Ein mächtiger Aufwand, ja, „aber nur so“, sagt Bundesumweltministerin Barbara Hendricks in ihrem weißen Strahlenschutzanzug, „kann man den Rückbau eines Atomkraftwerks verantwortungsbewusst betreiben“.

Die SPD-Politikerin besuchte am dritten Tag ihrer Sommerreise am Mittwoch Nachmittag das ehemalige Kernkraftwerk Greifswald nahe des Ostseebades Lubmin. Hier findet der größte Rückbau eines Kernkraftwerks in Europa statt, seit Stilllegungsgenehmigung 1995. Für den ehemaligen Vorzeigebetrieb der DDR war nach dem Fall der Mauer schnell Schluss, die insgesamt fünf Reaktorblöcke wurden schon 1990 abgeschaltet.

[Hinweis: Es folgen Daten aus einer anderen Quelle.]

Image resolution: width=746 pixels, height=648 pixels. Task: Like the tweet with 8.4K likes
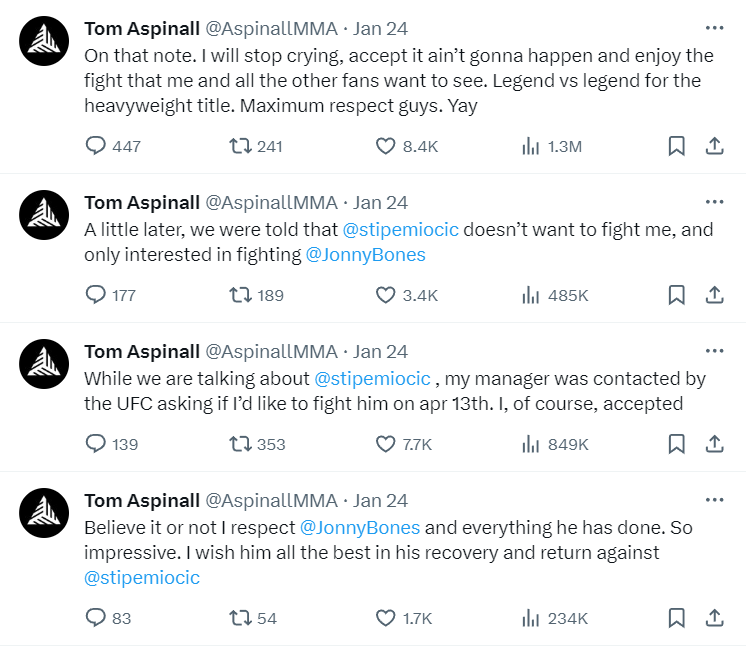point(386,146)
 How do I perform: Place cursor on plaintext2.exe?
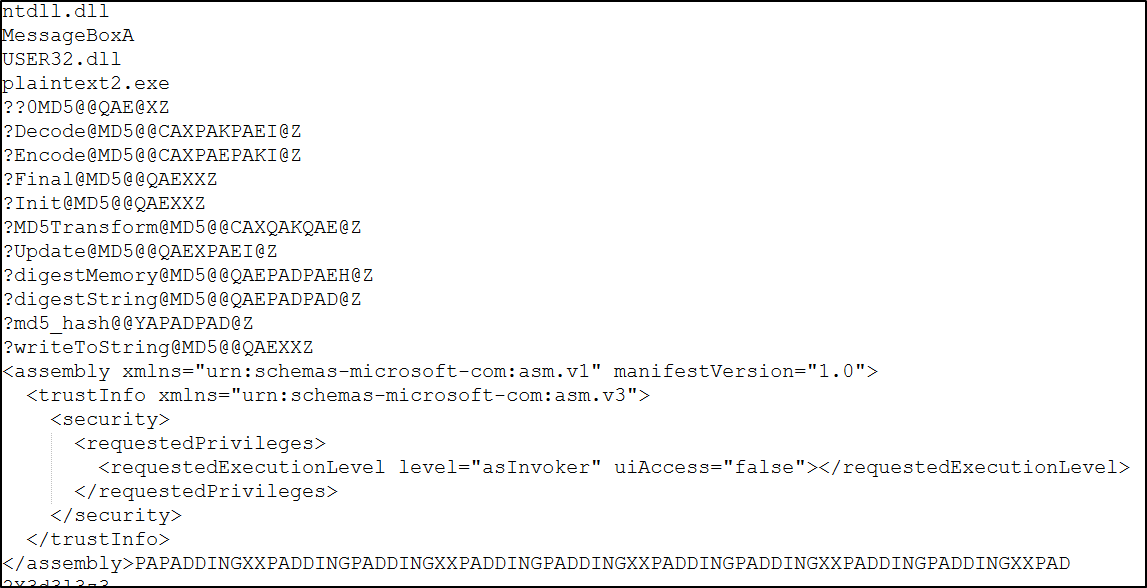[85, 84]
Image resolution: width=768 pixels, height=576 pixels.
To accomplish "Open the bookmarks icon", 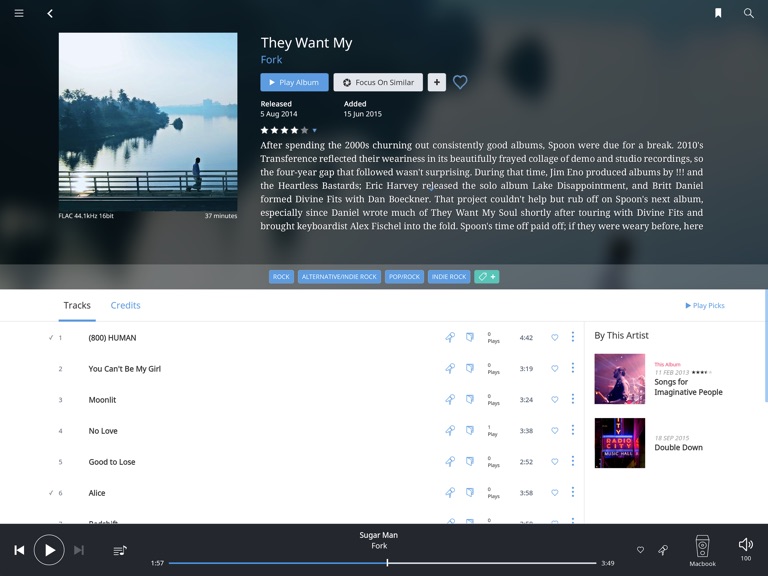I will 718,13.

Tag für Tag fressen sich Bandsägen maschinengesteuert durch radioaktiv belastete Materialien aus Stahl, Männer mit Atemmasken und Schutzanzügen säubern kontaminierte Oberflächen per Hochdruckreiniger. Wo Wasser oder Granulat nicht reicht, wird Phosphor- oder Oxalsäure eingesetzt.

„Das meiste bekommen wir sauber“, heißt es stolz in Lubmin. Der endzulagernde Abfall beläuft sich auf weniger als 10.000 Tonnen, nur 1,5 Prozent der Ausgangsmasse, sagt Henry Cordes, Vorsitzender der Geschäftsführung der bundeseigenen Energiewerke Nord GmbH, die den Rückbau des Reaktors betreibt.

Hendricks sieht schon den nächsten deutschen Exportschlager. Schließlich sind in den nächsten Jahren nicht nur in Deutschland Atommeiler zurückzubauen. Auch dort, wo es keinen Rückzug von der Kernkraft gibt, hätten die Reaktoren eine natürliche Lebenszeit von etwa 50 bis 60 Jahren.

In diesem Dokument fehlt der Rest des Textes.